Local interpretability - AWS Prescriptive Guidance

Local interpretability

The most popular methods for local interpretability of complex models are based on either Shapley Additive Explanations (SHAP) [8] or integrated gradients [11]. Each method has a number of variants that are specific to a model type.

For tree ensemble models, use tree SHAP

In the case of tree-based models, dynamic programming allows for fast and exact computation of the Shapley values for each feature, and this is the recommended approach for local interpretations in tree ensemble models. (See 7], implementation is at https://github.com/slundberg/shap.)

For neural networks and differentiable models, use integrated gradients and conductance

Integrated gradients provide a straightforward way to compute feature attributions in neural networks. Conductance builds on integrated gradients to help you interpret attributions from portions of neural networks such as layers and individual neurons. (See [3,11], implementation is at https://captum.ai/.) You cannot use these methods on models without using a gradient; in such cases, you can use Kernel SHAP (discussed in the next section) instead. When the gradient is available, integrated gradient attributions can be computed more quickly than attributions from Kernel SHAP. A challenge to using integrated gradients is choosing the best base point for deriving an interpretation. For example, if the base point for an image model is the image of zero intensity in all the pixels, important regions of an image that are darker might not have attributions that align with human intuition. One approach to address this problem is to use multiple base point attributions and add them together. This is part of the approach taken in the XRAI feature attribution method for images [5], where the integrated gradient attributions that use a black reference image and a white reference image are added together to produce more consistent attributions.

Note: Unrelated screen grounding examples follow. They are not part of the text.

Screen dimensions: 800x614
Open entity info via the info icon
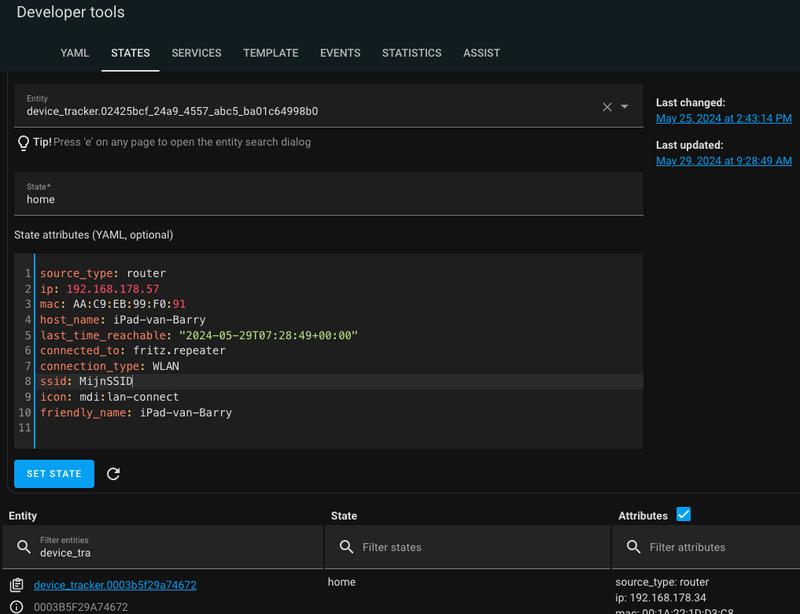click(17, 607)
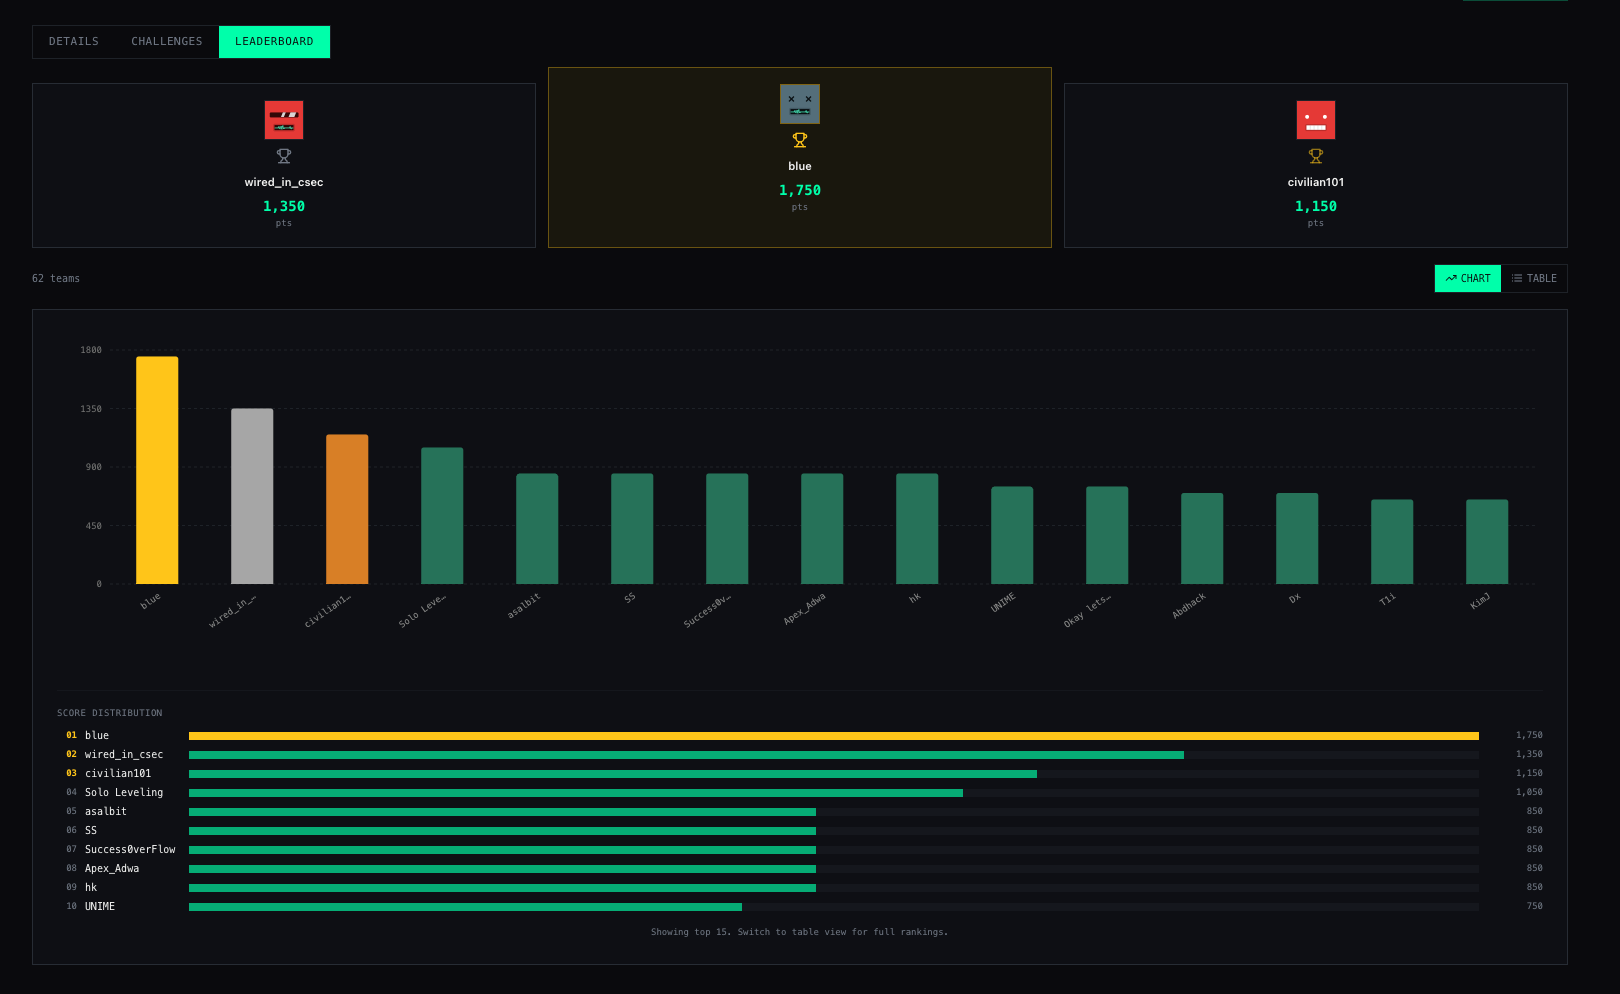Open the DETAILS tab
Image resolution: width=1620 pixels, height=994 pixels.
[74, 42]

For all other cases, use Kernel SHAP

You can use Kernel SHAP to compute feature attributions for any model, but it is an approximation to computing the full Shapley values and remains computationally expensive (see [8]). The computational resources required for Kernel SHAP grow quickly with the number of features. This requires approximation methods that can reduce the fidelity, repeatability, and robustness of explanations. Amazon SageMaker Clarify provides convenience methods that deploy prebuilt containers for computing Kernal SHAP values in separate instances. (For an example, see the GitHub repository Fairness and Explainability with SageMaker Clarify.)

For single tree models, the split variables and leaf values provide an immediately explainable model, and the methods discussed previously do not provide additional insight. Similarly, for linear models, the coefficients provide a clear explanation of model behavior. (SHAP and integrated gradient methods both return contributions that are determined by the coefficients.)

Both SHAP and integrated gradient-based methods have weaknesses. SHAP requires attributions to be derived from a weighted average of all feature combinations. Attributions obtained in this way can be misleading when estimating feature importance if there is a strong interaction between features. Methods that are based on integrated gradients can be difficult to interpret because of the large number of dimensions that are present in large neural networks, and these methods are sensitive to the choice of a base point. More generally, models can use features in unexpected ways to achieve a certain level of performance and these can vary with the model—feature importance is always model dependent.

Recommended visualizations

The following chart presents several recommended ways to visualize the local interpretations that were discussed in the previous sections. For tabular data we advise a simple bar graph that shows the attributions, so they can be easily compared and used to infer how the model is making predictions.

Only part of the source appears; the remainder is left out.